-- start of DATASET ROWS --

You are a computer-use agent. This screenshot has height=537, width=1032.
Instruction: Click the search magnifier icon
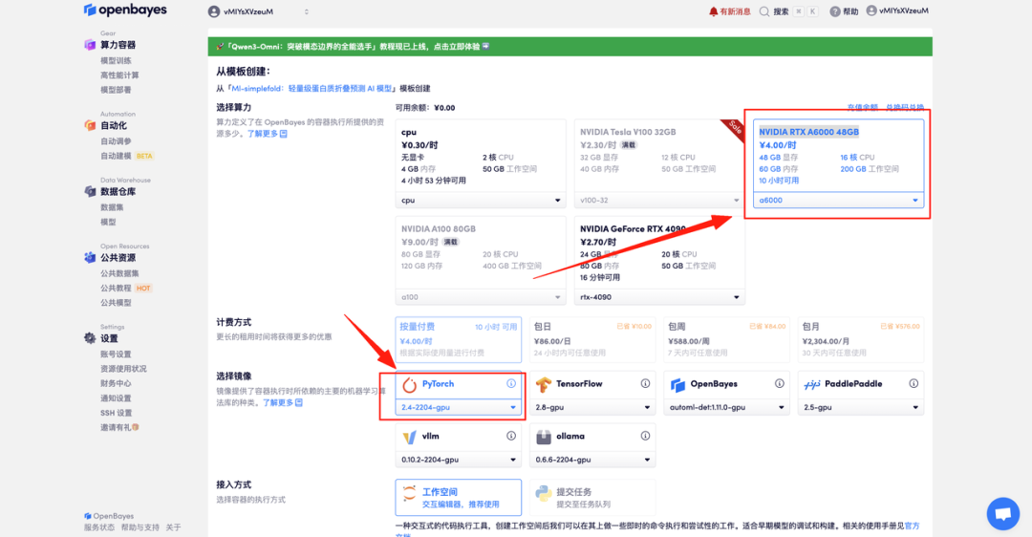(764, 11)
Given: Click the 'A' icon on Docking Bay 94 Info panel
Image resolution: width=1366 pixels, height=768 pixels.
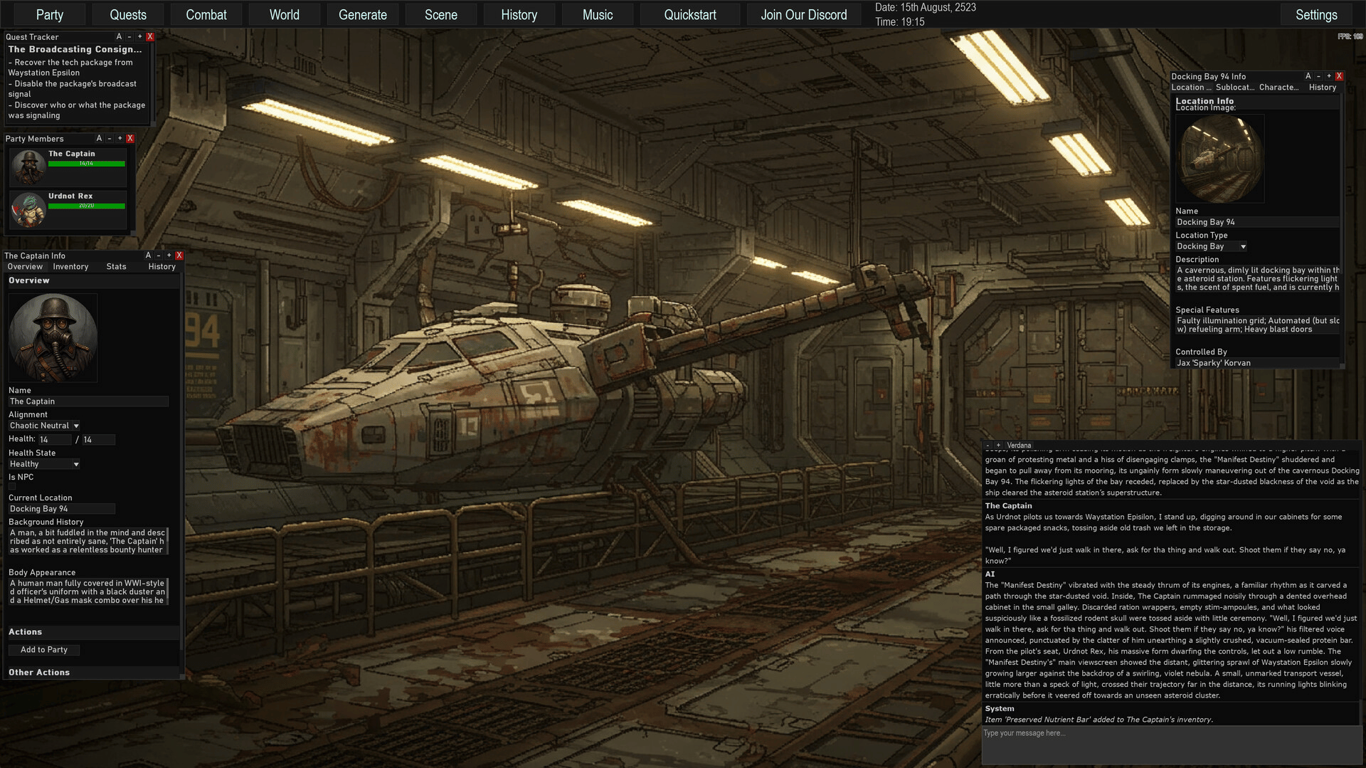Looking at the screenshot, I should [x=1308, y=76].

-- end of DATASET ROWS --

### PROBLEM DESCRIPTION
Rewrite all the entries above, replacing each occurrence of "icon" with "button" and changing nothing else. Leave the pictures out of your answer.

### REPLY TO THE EXERCISE
You are a computer-use agent. This screenshot has height=537, width=1032.
Instruction: Click the search magnifier button
(764, 11)
Given: Click the 'A' button on Docking Bay 94 Info panel
Image resolution: width=1366 pixels, height=768 pixels.
Looking at the screenshot, I should [x=1308, y=76].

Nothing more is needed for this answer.